At a distance of eight hundred meters to the east of Qadam Rasul is the ruined Tantipara Mosque, with some of the finest brick detail in Bengal. There is an octagonal turret to each corner. The five entrance arches correspond with the mihrabs on the qibla wall. At a distance of eight hundred meters to the south is the Lattan Mosque or Painted Mosque, whose attribution is due to the bricks being enamelled in bright banded colours, of which traces remain. The single dome, carried on brick pendentives, is enriched with multi-coloured tiles. To the north, the Piasbari Tank is situated. In the south wall of the city the Kotwali Darwaza marking the border with Bangladesh. Once it had a monumental pointed entrance arch flanked by semicircular bastions, but it is now in ruins. Sixteen kilometers to the south, in the suburb of Firuzpur, is the Chota Sona Mosque or Lesser Golden Mosque, famously called the Gem of Gaur. It exhibits carved stone panels of intricate design in black basalt. The central corridor has typical Bengali 'char-chala' vaulting.
Within the fort ramparts, close to the Qadam Rasul, are the Lukachuri or East Gate, a two-storey building with guardrooms on each side constructed by using brick and stone with traces of plaster. The Chika Building was probably an office or jail and may date from the early 15th century. It is a plainly detailed structure with a large brick dome. It resembles the Eklakhi Tomb at Fandua. Immediately opposite is the Gumpti Darwaza, the eastern entrance to the old Imperial citadel. It is a small square structure with engaged corner turrets and a single dome. Fluted turrets flank the main entrance. Towards the east of the Lukachuri is the Chamkatti Mosque. It is a small dilapidated building with a single dome and a vaulted veranda to the east. Vestiges of a glazed tile and terracotta relief have remained.
Between the Kotwali gate and Mahadipur lies the ruined Gunmant Mosque, a multi-aisled mosque with a central, barrel-vaulted corridor influenced by the earlier Adina Mosque at Pandua. In a mango grove to the north-west is the ruined facade of an old Mughal mosque of the 17th century. Nothing now remains of the Darashari or Lecture Hall, a building similar to the Baradarwazi which lay between Mahadipur and Firuzpur. The Dhunichak Mosque is located in the southern suburbs.
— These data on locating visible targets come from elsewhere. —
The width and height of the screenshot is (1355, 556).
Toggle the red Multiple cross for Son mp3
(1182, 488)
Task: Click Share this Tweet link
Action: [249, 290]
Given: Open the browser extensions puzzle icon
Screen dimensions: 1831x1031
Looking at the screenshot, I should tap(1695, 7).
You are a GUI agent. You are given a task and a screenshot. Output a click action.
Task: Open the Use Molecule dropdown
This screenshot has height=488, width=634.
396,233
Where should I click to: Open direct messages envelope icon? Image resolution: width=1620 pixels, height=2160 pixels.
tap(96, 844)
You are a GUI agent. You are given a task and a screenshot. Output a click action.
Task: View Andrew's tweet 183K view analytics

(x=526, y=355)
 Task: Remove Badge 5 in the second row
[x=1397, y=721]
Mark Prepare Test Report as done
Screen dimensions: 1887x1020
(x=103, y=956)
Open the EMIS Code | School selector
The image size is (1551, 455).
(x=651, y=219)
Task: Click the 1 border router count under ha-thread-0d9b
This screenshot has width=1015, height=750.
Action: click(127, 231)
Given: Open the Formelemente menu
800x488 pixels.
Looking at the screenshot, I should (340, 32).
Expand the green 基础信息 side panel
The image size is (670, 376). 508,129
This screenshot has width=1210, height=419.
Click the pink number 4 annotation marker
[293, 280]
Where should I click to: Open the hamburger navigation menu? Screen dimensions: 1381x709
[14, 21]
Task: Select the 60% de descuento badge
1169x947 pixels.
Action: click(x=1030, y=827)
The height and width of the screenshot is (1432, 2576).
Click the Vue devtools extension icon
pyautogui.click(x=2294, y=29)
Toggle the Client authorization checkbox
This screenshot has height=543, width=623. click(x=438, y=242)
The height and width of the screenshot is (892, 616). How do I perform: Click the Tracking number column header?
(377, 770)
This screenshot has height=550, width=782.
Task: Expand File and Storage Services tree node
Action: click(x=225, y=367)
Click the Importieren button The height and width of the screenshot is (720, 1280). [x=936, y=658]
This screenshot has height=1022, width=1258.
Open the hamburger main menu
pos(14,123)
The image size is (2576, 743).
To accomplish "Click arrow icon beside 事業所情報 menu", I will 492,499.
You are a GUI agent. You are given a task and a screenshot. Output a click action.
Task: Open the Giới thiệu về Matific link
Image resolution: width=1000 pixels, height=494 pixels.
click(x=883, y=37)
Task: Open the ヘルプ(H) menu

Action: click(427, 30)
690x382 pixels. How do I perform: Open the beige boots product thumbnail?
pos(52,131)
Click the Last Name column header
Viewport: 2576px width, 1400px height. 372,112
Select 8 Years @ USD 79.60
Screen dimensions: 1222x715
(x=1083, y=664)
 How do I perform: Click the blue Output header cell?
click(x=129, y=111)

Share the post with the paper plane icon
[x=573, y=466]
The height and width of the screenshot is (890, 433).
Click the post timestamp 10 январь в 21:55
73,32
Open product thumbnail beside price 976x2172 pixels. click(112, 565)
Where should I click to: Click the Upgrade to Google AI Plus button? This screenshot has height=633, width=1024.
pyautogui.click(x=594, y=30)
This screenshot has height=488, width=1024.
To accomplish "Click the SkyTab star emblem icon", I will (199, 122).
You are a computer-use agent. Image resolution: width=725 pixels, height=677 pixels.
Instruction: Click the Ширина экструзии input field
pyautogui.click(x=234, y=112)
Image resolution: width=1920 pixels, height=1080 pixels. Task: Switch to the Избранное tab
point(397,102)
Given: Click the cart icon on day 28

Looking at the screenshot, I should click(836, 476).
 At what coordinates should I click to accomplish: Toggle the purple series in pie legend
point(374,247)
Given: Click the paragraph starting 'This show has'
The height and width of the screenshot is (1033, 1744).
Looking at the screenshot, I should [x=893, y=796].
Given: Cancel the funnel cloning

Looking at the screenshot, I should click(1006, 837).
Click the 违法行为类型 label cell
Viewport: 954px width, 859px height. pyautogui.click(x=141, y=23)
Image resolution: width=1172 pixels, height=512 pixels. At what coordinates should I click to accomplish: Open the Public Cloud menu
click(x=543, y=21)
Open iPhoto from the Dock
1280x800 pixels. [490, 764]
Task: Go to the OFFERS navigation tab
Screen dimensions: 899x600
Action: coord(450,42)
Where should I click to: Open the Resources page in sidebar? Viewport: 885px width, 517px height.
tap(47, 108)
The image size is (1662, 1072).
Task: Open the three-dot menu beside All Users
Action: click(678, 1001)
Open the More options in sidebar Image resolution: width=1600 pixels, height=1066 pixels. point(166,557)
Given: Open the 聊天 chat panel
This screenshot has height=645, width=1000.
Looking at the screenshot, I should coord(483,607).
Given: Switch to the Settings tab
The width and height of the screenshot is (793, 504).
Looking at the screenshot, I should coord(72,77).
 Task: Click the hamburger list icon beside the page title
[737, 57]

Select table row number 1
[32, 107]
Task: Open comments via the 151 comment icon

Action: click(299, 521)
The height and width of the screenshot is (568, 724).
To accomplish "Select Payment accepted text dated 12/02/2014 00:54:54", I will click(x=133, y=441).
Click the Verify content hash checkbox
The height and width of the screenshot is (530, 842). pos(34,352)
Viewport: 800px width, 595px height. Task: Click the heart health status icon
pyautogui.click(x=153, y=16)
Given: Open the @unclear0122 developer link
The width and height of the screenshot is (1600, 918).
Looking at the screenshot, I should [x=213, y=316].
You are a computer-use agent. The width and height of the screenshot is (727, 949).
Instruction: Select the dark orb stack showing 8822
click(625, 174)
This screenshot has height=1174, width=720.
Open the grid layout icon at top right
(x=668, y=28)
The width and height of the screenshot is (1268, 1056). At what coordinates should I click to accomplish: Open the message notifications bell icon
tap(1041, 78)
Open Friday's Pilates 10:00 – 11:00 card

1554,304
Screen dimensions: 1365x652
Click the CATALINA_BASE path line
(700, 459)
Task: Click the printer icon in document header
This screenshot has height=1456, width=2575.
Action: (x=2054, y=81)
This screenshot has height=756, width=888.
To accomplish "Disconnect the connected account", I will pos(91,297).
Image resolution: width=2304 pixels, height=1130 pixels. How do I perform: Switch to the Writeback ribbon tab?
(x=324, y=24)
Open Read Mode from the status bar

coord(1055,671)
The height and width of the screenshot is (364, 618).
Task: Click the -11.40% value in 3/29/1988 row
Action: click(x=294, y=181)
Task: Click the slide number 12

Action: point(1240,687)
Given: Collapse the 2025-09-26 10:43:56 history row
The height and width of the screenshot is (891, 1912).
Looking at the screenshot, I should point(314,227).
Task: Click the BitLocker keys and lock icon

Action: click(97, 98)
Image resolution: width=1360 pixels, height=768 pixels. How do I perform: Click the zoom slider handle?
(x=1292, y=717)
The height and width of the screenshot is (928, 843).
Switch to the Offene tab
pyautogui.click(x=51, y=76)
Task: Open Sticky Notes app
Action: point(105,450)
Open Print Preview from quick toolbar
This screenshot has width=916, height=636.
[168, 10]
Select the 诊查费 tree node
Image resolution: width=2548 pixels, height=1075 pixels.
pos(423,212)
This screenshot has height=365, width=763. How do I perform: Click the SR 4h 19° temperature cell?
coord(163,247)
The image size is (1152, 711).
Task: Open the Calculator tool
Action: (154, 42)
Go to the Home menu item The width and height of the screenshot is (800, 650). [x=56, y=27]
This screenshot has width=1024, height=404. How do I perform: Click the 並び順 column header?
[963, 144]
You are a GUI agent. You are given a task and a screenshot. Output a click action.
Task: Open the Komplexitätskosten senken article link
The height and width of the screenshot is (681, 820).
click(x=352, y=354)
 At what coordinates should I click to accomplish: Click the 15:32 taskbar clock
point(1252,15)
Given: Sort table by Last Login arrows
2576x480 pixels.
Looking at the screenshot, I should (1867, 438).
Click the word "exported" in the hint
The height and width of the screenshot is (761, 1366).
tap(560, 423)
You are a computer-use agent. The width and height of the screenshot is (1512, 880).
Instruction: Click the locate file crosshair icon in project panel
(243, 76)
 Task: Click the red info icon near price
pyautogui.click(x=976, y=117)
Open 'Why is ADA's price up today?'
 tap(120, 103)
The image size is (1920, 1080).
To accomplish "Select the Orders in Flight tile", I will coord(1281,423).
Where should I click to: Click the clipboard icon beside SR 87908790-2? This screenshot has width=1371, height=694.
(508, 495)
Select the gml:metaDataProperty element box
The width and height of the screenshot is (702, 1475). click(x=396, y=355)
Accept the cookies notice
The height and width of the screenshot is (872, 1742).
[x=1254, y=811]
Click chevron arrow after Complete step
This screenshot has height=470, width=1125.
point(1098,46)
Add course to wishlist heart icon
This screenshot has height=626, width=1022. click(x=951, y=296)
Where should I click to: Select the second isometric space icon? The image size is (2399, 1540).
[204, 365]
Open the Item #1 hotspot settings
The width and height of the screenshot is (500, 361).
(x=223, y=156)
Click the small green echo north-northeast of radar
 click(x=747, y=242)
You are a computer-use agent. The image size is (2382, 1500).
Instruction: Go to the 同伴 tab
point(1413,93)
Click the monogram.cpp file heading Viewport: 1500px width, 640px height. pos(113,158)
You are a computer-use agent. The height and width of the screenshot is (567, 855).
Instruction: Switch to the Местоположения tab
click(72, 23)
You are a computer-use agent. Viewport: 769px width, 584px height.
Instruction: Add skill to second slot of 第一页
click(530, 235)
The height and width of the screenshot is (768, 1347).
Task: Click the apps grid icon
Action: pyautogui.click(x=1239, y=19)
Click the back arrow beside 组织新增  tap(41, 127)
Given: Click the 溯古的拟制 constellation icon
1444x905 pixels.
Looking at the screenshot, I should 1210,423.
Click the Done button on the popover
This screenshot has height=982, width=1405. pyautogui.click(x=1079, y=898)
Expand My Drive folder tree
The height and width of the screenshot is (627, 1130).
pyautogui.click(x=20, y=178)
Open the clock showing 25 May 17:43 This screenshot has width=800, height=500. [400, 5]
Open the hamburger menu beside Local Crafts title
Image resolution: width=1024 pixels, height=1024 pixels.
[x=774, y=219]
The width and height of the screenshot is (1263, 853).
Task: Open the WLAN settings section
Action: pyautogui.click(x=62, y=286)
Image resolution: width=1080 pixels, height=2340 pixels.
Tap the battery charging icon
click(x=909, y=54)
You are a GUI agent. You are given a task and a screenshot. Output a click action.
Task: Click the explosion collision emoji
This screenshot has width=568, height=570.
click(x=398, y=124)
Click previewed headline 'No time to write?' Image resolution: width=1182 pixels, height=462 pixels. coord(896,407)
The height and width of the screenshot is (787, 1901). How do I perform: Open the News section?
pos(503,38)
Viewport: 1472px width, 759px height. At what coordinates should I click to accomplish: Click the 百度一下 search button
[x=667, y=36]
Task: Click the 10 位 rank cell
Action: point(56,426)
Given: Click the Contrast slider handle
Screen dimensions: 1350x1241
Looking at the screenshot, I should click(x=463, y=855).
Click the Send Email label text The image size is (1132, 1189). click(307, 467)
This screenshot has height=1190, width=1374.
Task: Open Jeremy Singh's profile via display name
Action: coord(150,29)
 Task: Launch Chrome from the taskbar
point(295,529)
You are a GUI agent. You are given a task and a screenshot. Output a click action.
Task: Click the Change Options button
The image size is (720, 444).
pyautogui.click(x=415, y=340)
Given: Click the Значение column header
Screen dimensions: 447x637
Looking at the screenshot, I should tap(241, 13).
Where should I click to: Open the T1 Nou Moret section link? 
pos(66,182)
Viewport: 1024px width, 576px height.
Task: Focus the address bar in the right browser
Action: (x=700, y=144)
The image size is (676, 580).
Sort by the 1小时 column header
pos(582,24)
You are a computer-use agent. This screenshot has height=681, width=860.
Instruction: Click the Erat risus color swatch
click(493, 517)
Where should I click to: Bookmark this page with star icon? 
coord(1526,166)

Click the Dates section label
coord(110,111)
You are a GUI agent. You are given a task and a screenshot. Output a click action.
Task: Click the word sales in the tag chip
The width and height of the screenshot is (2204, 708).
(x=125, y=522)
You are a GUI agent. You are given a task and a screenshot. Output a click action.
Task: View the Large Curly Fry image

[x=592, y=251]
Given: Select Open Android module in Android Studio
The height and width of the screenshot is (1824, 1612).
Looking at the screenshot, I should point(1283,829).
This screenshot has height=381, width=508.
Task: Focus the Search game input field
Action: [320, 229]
Only the west and north walls remain. Close to it is the Rajbibi Mosque. It is a rectangular structure with a domed square prayer chamber and triple-domed veranda. Also in the southern suburbs is the ruined Darasbari Mosque, possessing a central corridor flanked by aisles. The roof structures have long since fallen, but the design is unique.
The Tomb and Mosque of Shah Nimat Allah lie in Firuzpur, at a distance of eight hundred meters to the north-west of the Chota Sona Mosque. The mosque is attributed to Shah Shuja, Governor of Bengal. The sarcophagus lies in a square, central chamber surrounded by a domed, vaulted veranda. Apart form these; there are several historical monuments which offer a suitable opportunity for those interested in the history of India as well as general tourists.